Doctors are also at the core of Healtheon's business model, according to chairman Jim Clark, although the company has taken a somewhat different route to that conclusion. When Healtheon was founded by Clark (the co-founder of Netscape) just over three years ago, its intent was to provide health benefits enrollment and eligibility information on the Internet, through employers and health maintenance organizations (HMOs).

But Healtheon soon found that employers and health plans weren't willing to share enrollment information, said Clark. Two years ago, the company changed course, working closely with San Francisco-based medical group Brown & Toland to enable Web-based transactions between doctors and insurers, such as claims submission.

According to Clark, just 10 percent of all claims are submitted electronically, mostly through proprietary electronic data interchange (EDI) systems, leaving a huge opportunity for Internet technology. But "there has been a lot of resistance" from physicians, he said.

To gain access to doctors quickly, Healtheon has embarked on a shopping spree. Last year, it scooped up EDI transaction provider ActaMed, whose customers include United Healthcare and SmithKline Beecham Clinical Labs. Last month, it expanded its doctor network with the acquisition of another EDI company, Mede America, in a stock swap valued at $450 million.

Rather than attempting to boost revenues with the EDI business, as some have suggested, Healtheon's acquisitions give it a critical mass of doctors, according to Clark. "Tactically, we needed to get that connectivity," he said. "You're not going to instantly displace EDI."
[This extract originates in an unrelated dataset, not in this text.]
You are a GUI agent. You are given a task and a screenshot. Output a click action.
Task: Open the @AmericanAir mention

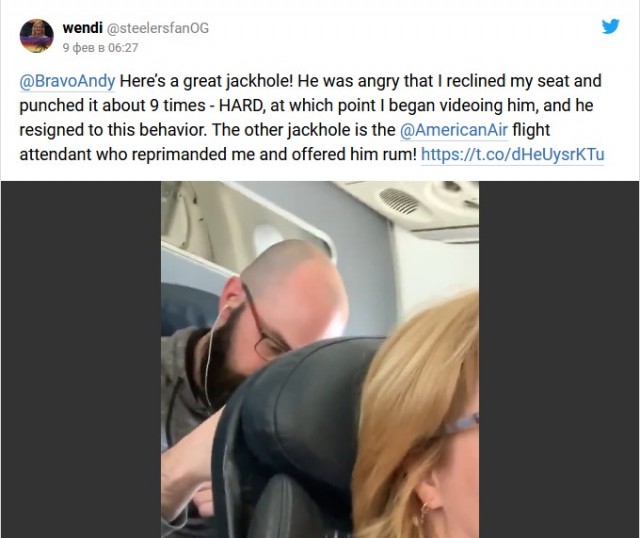tap(454, 130)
According to an ongoing survey of 10,000 doctors by Healtheon, 85 percent regularly use the Internet, an increase of 875 percent over 1997. About half of them are using it daily, but few are integrating it into their practices.

"Health care is not driving physicians to use the Internet," said Ed Fotsch, president of Healtheon's Metis division.

Healtheon has also touted the Internet as a way to improve communication between doctors and patients, an issue doctors are ambivalent about. "Patients have an inexhaustible desire to speak with physicians," one doctor complained to Clark at a recent conference Healtheon held in San Francisco.

But not all doctors agree. Instead of wasting time, using email to answer patient queries can greatly improve the doctor-patient relationship, some physicians have found.

Dr. Debra R. Judelson, who practices internal medicine and cardiology at the Cardiovascular Medical Group of Southern California in Beverly Hills, encourages her patients to send her email, which she answers after she gets home at night. "I can improve patient satisfaction immensely without it interrupting my dinner," Judelson said.

Judelson, who studied at MIT and admits to a passion for technology, believes the Internet will provide better ways to manage her practice--someday.

"I'm looking forward to having the medical office of the future, not having to spend hundreds of thousands of dollars for software for electronic medical records, client management, and claim submission," she said.

That kind of talk is worrisome to Jacob Kuriyan, president of Physmark, a maker of client-server software for managed care organizations. He says Healtheon and other Internet technologies are threatening to drive the value of transactions so low that current health care software providers will be unable to compete.

"There is a paradigm of the Internet that we have to respect, and that is that everyone wants everything to be free," Kuriyan said. "If you tell me to sell advertising [to generate revenues], I don't know how to do it."

To avoid becoming a loser in this lucrative game, technology companies need to appeal to doctors. But more importantly, they must get HMOs on their side, according to Mark Mulcahy, who follows health care technology stocks for Volpe Brown Whelan in San Francisco.

"Doctors are at the center of everything, but the guys who pay doctors and control the dollars are likely to be the ones that have the most impact on the market," Mulcahy said.